L’ossessione delle tarme. La tignola dei panni è la più insidiosa. Aprire gli involucri di plastica in cui sono conservati abiti, giacche, maglioni, calze e sciarpe di lana, a fine autunno, e trovarli bucati, è davvero una disdetta. Se ci sono farfalline che volano, il peggio è avvenuto. Troppo tardi

Quella delle tarme è senza dubbio un’ossessione. Siamo insidiati da questo parassita: tarme del cibo e dei vestiti. La tignola dei panni è la più insidiosa. Aprire gli involucri di plastica in cui sono conservati abiti, giacche, maglioni, calze e sciarpe di lana, a fine autunno, e trovarli bucati, è davvero una disdetta. L’ispezione del guardaroba e degli armadi è sempre gravida di delusioni. Se ci sono farfalline che volano, il peggio è avvenuto. Troppo tardi.

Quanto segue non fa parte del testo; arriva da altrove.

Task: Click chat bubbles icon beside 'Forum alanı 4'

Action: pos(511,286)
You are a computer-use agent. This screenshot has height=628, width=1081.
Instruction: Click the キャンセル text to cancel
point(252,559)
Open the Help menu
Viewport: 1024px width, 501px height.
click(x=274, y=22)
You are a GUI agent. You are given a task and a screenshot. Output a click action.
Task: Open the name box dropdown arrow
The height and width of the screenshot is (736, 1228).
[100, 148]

Le tignole svolazzanti – è un microlepidottero – non mangiano la lana o altro. L’hanno fatto in gioventù, cioè pochi mesi prima, quando erano ancora dei piccoli bruchi, come ricorda l’entomologo Karl von Frisch, premio Nobel, che si occupato di tarme. Questi bruchi si cibano di sostanze per noi indigeribili come lana, capelli, pellicce; possiedono infatti un enzima che permette di trasformarle in alimento. Esistono tre tipi di tignole: dei panni, delle pellicce e dei tappeti. Persino uno zoologo esperto in insetti fa fatica a distinguere tra loro le tre farfalline tanto sono simili.

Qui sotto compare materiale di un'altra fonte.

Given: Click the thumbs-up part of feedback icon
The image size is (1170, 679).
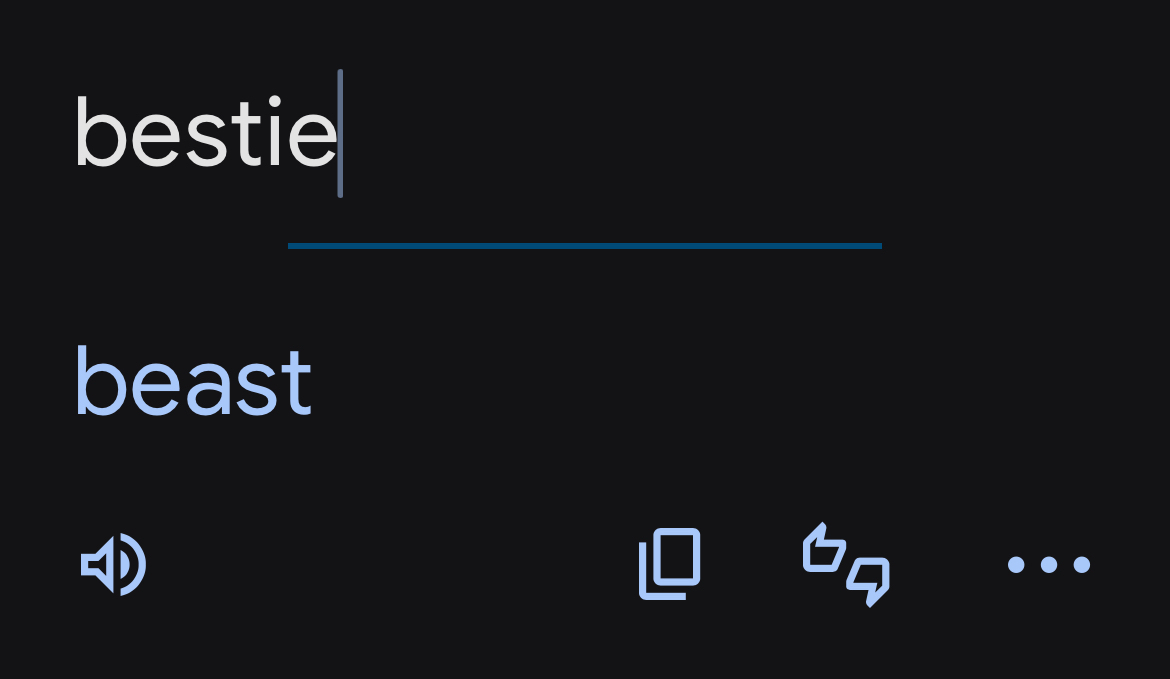Looking at the screenshot, I should point(825,549).
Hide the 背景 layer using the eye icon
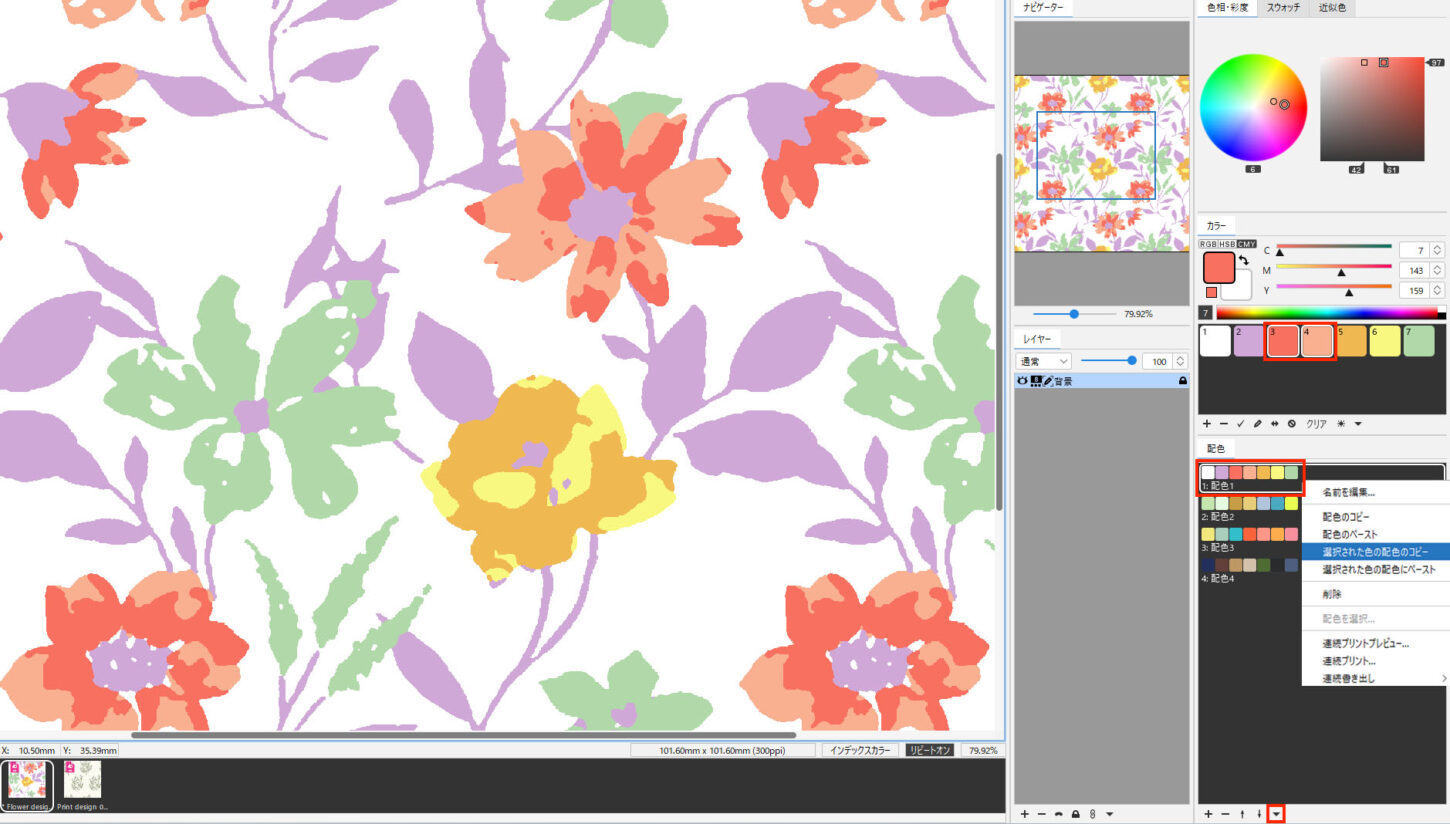Viewport: 1450px width, 824px height. pos(1022,381)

La prima, quella dei vestiti, è senza dubbio la più diffusa; le altre due sono più rare, ma di tanto in tanto si trovano anche loro nelle nostre case, e allora sono dolori. Quando escono dall’uovo i bruchetti della tignola filano immediatamente un cunicolo di seta entro cui abitare; sono bravissimi a mimetizzarsi, perché rivestono questo specie di bozzolo con fili di tessuto o peli che hanno il medesimo colore della stoffa o della pelliccia in cui sono alloggiati. Chi li vede? Da lì dentro si sporgono appena, e cominciano a consumare il vestito, un filo alla volta. La forma regolare delle parti bucate dipende dal paziente movimento di divoramento attorno al bozzolo, e solo lì. Che fare? Esporre al sole e al calore estivo i vestiti: i bruchi fuggono. Ma occorre farlo fuori casa, perché altrimenti si è da capo.
Altra cosa: chiudere gli abiti dentro dei fogli di carta; i nostri nonni usavano carta da giornale. I bruchi non intaccano la carta, ma deve essere piegato a regola d’arte, senza buchi o aperture. Tra i prodotti chimici c’è la canfora e la naftalina. La seconda è tossica.
Ultima possibilità: la lotta ecologica. Il terebrante: un piccolo imenottero che scova i bruchi, li punge e vi depone un uovo che si trasforma in larva, la quale poi divora la tignola. Scrive von Frisch: l’ultima ora del bruco è suonata; fila il bozzolo che diventa la sua bara e la culla della pupa del terebrante. Amen.